Difficile de ne pas revenir en 2014, lorsque Nic Pizzolato nous crache une série ensorcelante, profonde, qui a opéré comme un choc sériel et marqué une foule de fans de séries. Le duo Woody Harrelson/Matthew McConaughey détalait, enquêtait pour trouver la trace d'un mystérieux meurtrier. La noirceur de l'être humain dans toute sa splendeur.
S'ensuit une deuxième saison pour continuer à surfer sur la vague populaire et critique. HBO commande vite (trop vite?) une nouvelle saison à son créateur, Nic Pizzolato, et se munit d'un casting étoilé (Colin Farrell, Rachel McAdams, Taylor Kitsch, Vince Vaughn). Le nouveau volet essuie des critiques désastreuses et le public déserte.
En 2019, retour à la recette gagnante, avec une distribution solide, avec Mahershala Ali et Stephen Dorff dans le duo d'enquêteurs. Une bonne saison, solide, qui repose surtout sur un très bon casting.
Pour 2024, la «True Detective mania» a retrouvé de ses lettres de noblesse. Les flocons qui tourbillonnent dans un froid à vous en gercer les lèvres. Un environnement hostile dont Liz Danvers (Jodie Foster), chef de la police d'Ennis, patelin paumé (et imaginaire) de l'Alaska, connaît bien les recoins et ses pièges.
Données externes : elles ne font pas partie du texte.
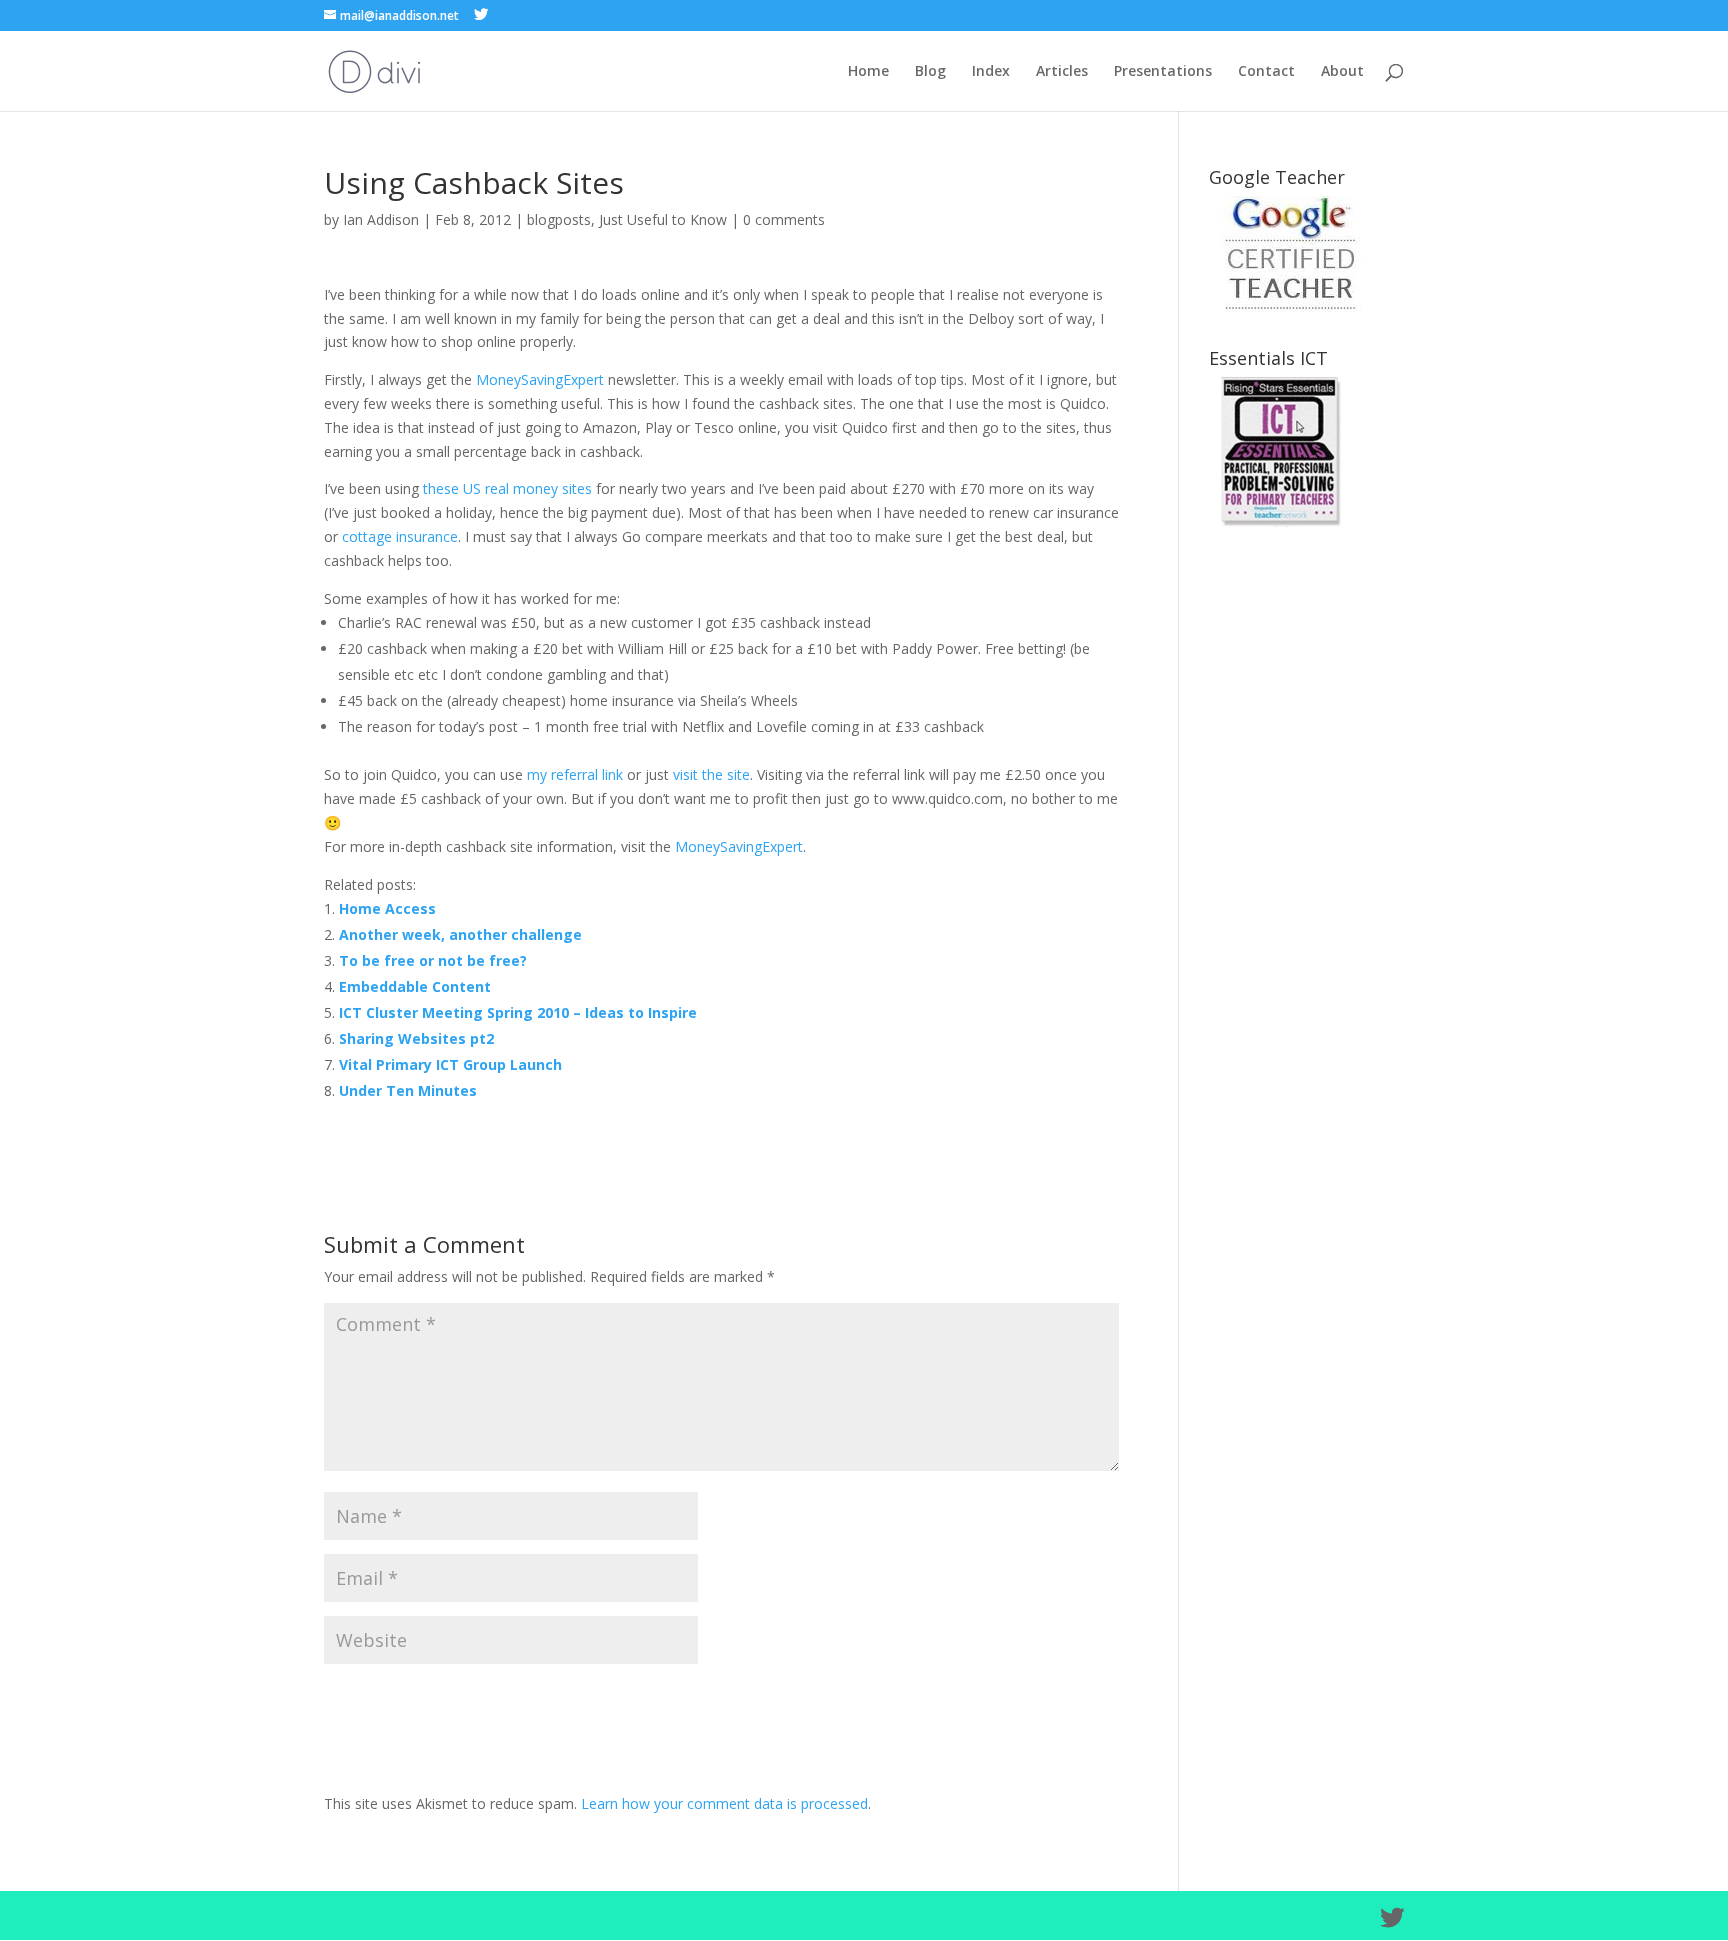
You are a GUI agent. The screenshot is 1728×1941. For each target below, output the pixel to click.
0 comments (784, 219)
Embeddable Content (415, 986)
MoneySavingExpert (540, 379)
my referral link (575, 774)
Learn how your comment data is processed (724, 1803)
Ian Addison (381, 219)
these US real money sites (507, 488)
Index (991, 72)
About (1342, 72)
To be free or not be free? (433, 960)
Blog (930, 72)
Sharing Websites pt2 (416, 1038)
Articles (1062, 72)
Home (868, 72)
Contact (1266, 72)
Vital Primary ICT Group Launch (450, 1064)
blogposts (559, 219)
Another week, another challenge (460, 934)
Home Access (387, 908)
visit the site (711, 774)
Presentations (1163, 72)
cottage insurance (400, 536)
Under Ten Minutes (408, 1090)
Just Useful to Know (663, 219)
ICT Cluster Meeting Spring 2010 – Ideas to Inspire (518, 1012)
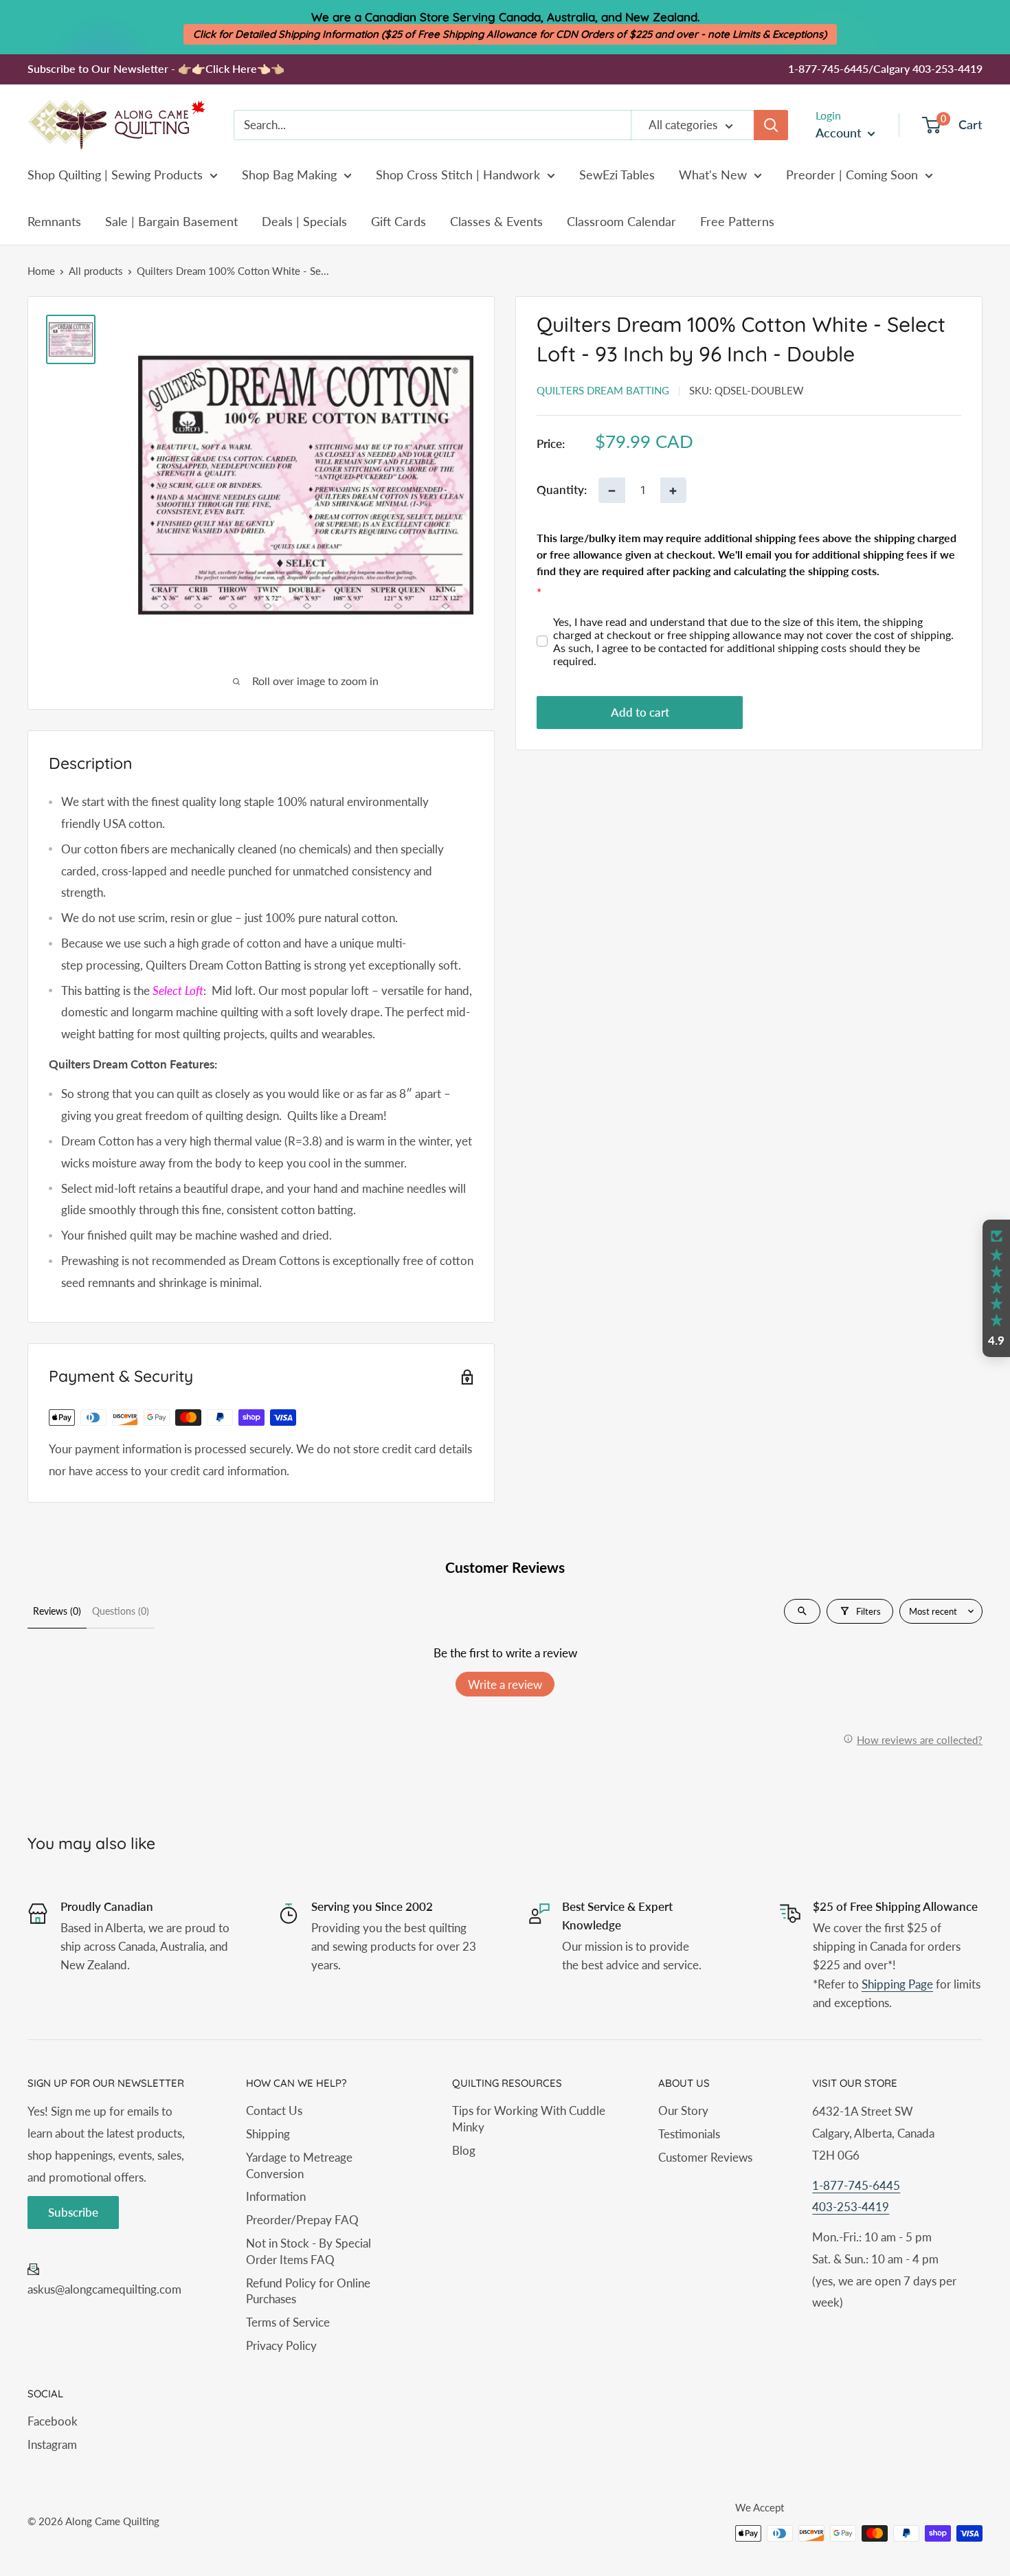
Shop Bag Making (289, 174)
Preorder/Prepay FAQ (302, 2220)
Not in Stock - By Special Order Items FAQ (308, 2251)
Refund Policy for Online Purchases (308, 2291)
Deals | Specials (304, 221)
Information (276, 2196)
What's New (713, 174)
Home (41, 271)
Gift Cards (398, 221)
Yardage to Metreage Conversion (299, 2165)
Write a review (505, 1684)
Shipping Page (897, 1984)
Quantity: (562, 490)
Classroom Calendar (621, 221)
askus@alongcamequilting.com (104, 2289)
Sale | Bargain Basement (171, 221)
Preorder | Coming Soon (852, 174)
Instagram (52, 2444)
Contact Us (274, 2110)
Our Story (683, 2110)
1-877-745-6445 (856, 2185)
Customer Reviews (705, 2157)
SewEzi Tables (617, 174)
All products (96, 271)
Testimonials (689, 2134)
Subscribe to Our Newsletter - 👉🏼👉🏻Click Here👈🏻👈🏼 (155, 68)
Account (840, 132)
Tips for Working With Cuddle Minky (528, 2118)
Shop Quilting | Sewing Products (115, 174)
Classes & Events (496, 221)
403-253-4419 (850, 2206)
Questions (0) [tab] (120, 1611)
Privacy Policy (281, 2345)
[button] (996, 1288)
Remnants (54, 221)
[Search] (771, 125)
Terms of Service (288, 2322)
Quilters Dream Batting (603, 390)
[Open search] (802, 1611)
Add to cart (640, 713)
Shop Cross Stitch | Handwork (458, 174)
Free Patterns (737, 221)
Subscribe (73, 2212)
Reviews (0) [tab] (57, 1611)
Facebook (52, 2421)
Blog (463, 2150)
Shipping (268, 2134)
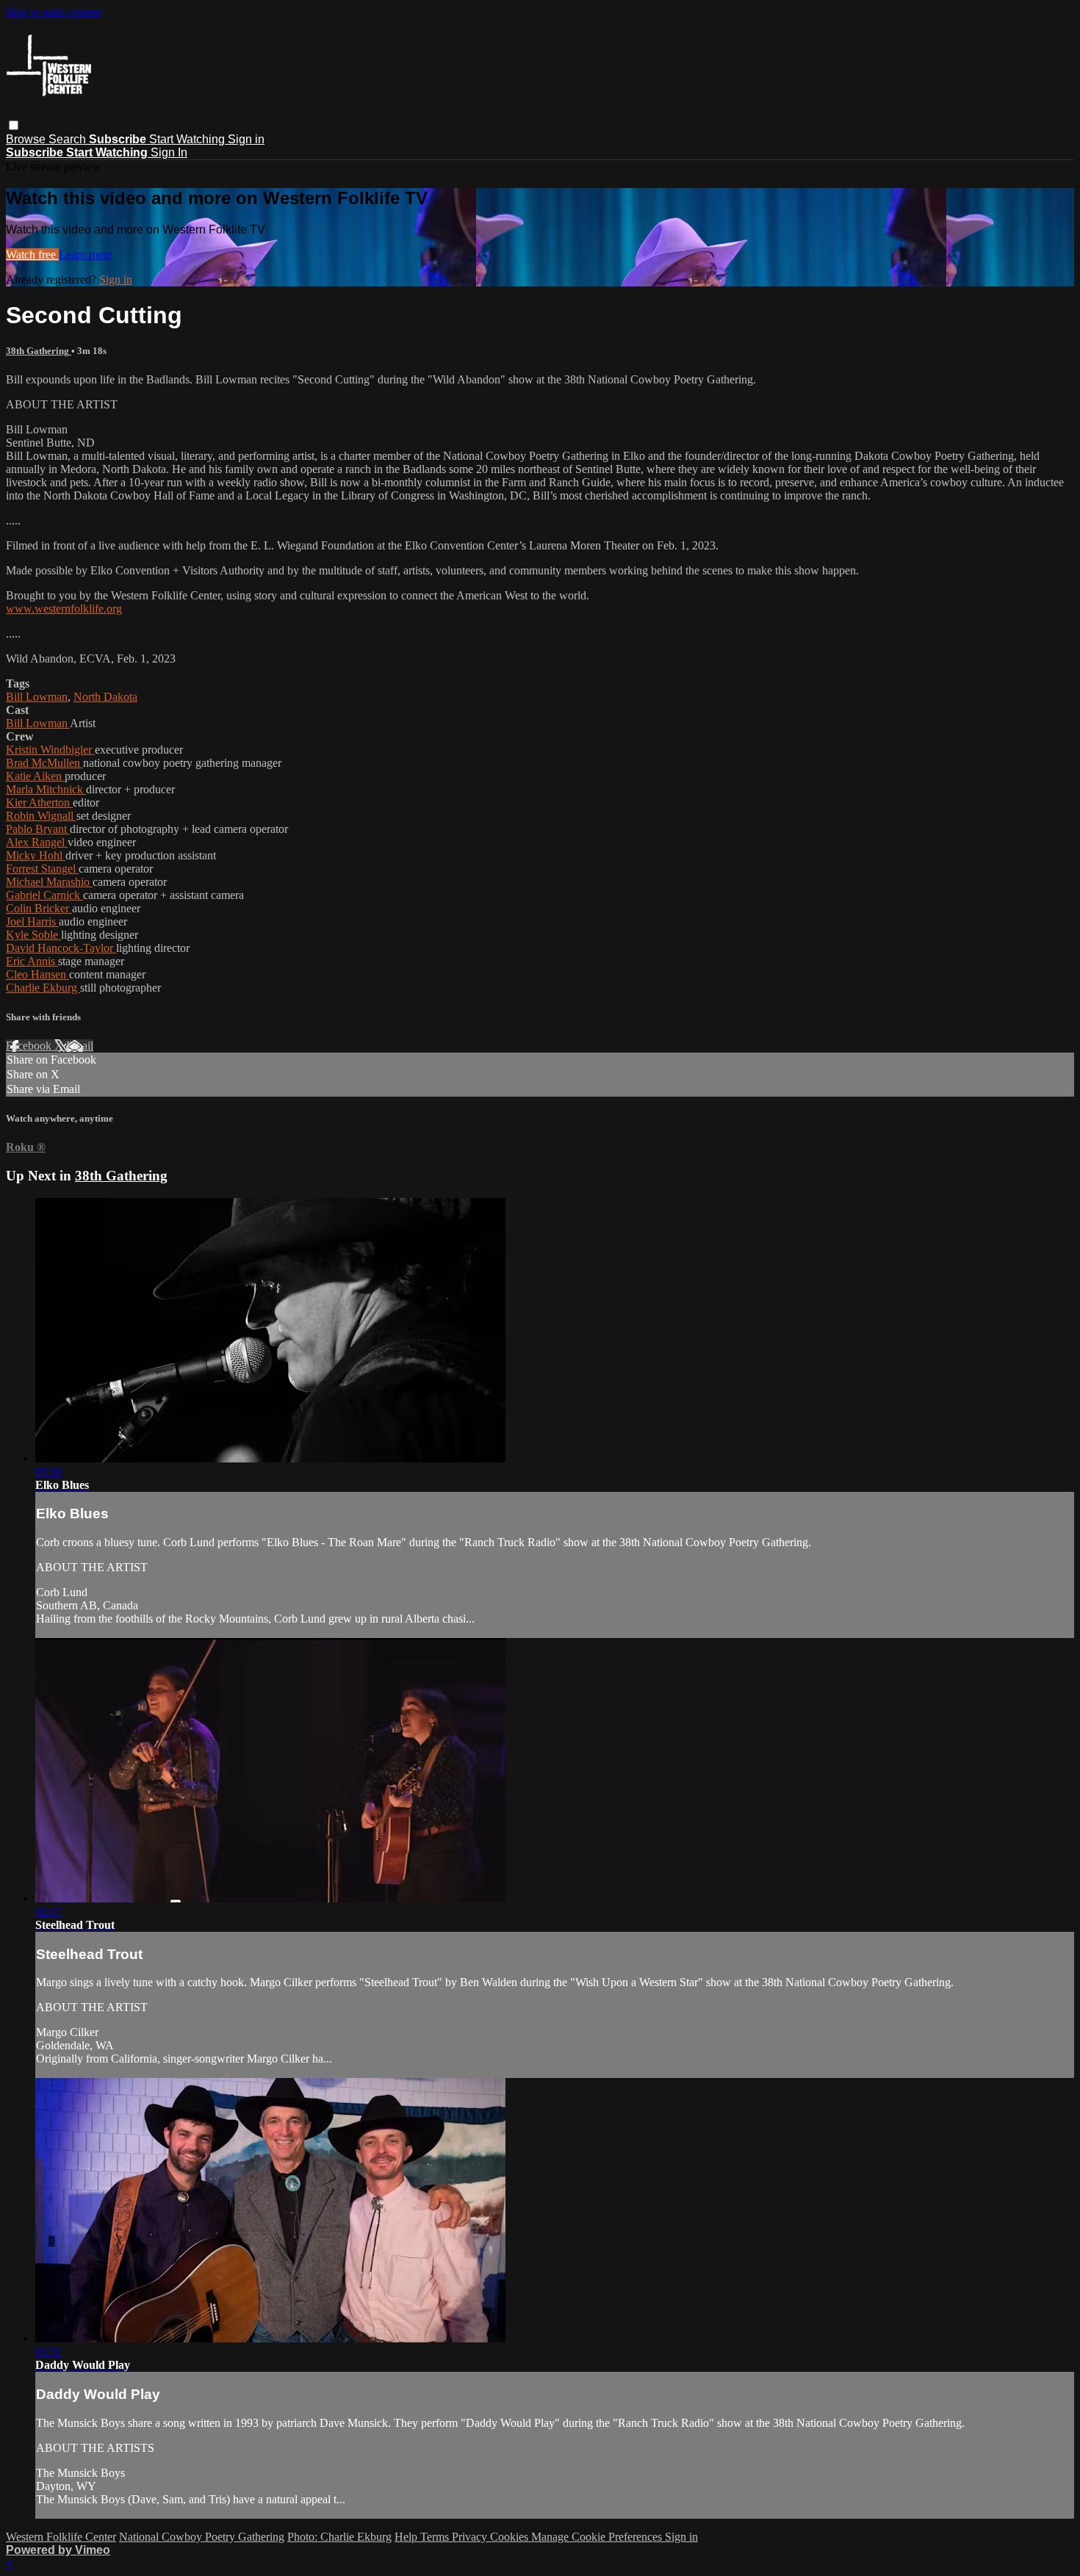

Liz est veuve et élève seule sa belle-fille à moitié native. Un brin bougonne, la langue bien pendue quand il s'agit de remettre en place son interlocuteur, la flic est appelée à mener l'enquête concernant la mort suspecte de huit scientifiques. Les huit «intellos», comme qualifiés, travaillaient dans la station Tsalal, pour étudier les chamboulements de l'écosystème.
Comme souvent dans les intrigues de True Detective, les symboles viennent agrémenter le tout. Des spirales sont retrouvées sur les fronts, des corps mutilés et gelés par-dessus le marché; des souvenirs remontent et ravivent un meurtre ultra violent d'une Amérindienne, trois ans plus tôt. C'est là qu'entre en scène la native amérindienne Evangeline Navarro (Kali Reis, ancienne boxeuse reconvertie en actrice) persuadée d'y voir des liens entre les meurtres.
Dans ce coin au charme étouffé (ou inexistant), la créatrice à la barre de cette quatrième saison, Issa Lopez, protégée de Guillermo Del Toro, emprunte la même recette que Pizzolatto (producteur exécutif, cette fois-ci):
L'écriture prend en ampleur, la mise en scène (assez) clinique dessine des silhouettes dans la nuit infinie. Le village a des allures de pays abandonné, de monde oublié.
Les différents personnages qui gravitent autour du tandem d'enquêtrices trompent aussi la solitude entre bières et boulot. On pense à Hank Prior (John Hawkes) et son fils Peter (Finn Bennett), lui aussi policier, qui se démène pour faire bonne figure face à sa boss Liz.
Cette capsule polaire (les plans ont été tournés en Islande), tel un dôme qui emprisonne les rancœurs d'antan, capture cette étrangeté comme le faisait The Thing, une référence avancée par la créatrice.
A l'image d'une série comme Katla, sur Netflix, où les glaces font barrière aux douleurs, True Detective Night Country ressemble à un tombeau, tenu par des vivants qui au fond d'eux sont déjà morts.
«True Detective Night Country» à partir du 15 janvier, un épisode chaque lundi sur RTS.